As Wally Standfield opened the morning issue of The Kelowna Sun he was stunned to see a front page picture of what appeared to be Ogopogo. The headline read:
Local Sports Reporter says that Ogopogo is Alive and Well in Lake Okanogan ! See page 17.
After studying the cover photo for another few seconds Wally opened the paper to page seventeen. Wally used the yellow highlighter that he left on his kitchen table the night before. He began to highlight the key points of the article.
1) There have been a record number of reported Ogopogo sightings this summer.
2) Two young people, Ryan Richards and Monique Painchaud had seen Ogopogo while out jogging and had taken two photos of what they were sure was the creature. These were the photos both featured on the front page and included in the article.
3) A local fisherman had reported seeing the same object in the lake on the same day and at the same time.
4) There had recently been a police report that an elderly lady and her dog had gone missing. They were walking by the banks of Lake Okanogan when they disappeared and still had not been found after a week had passed.
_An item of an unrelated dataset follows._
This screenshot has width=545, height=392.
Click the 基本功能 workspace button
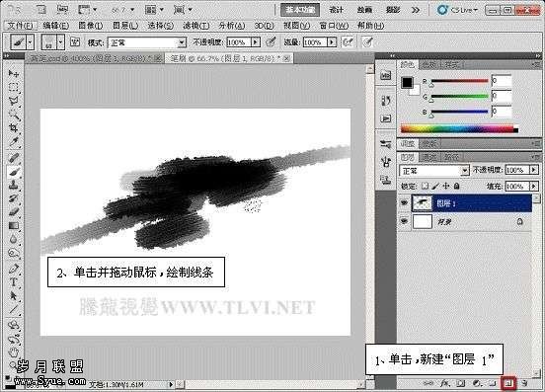[300, 10]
Winston Standfield was still hurting from his dismissal at The Fisheries Department. He felt that the government agency did not have legitimate grounds for his termination. He thought that office politics had a lot to do with it. Winston realized that he didn’t have the greatest people skills and had a short fuse. He also figured that telling his supervisor about his recent encounter with Ogopogo was likely the last straw for his supervisor. He knew that his boss considered Winston to be a loose cannon and didn’t want any scientific or academic mavericks working for The Department of Fisheries.
Winston was determined to prove to his former supervisor and to his former colleagues at The Fisheries department that he was neither a flake nor a liar.
This morning’s article in The Kelowna Sun convinced Winston Standfied that this was the right time to either join or start up an expedition to search for Ogopogo.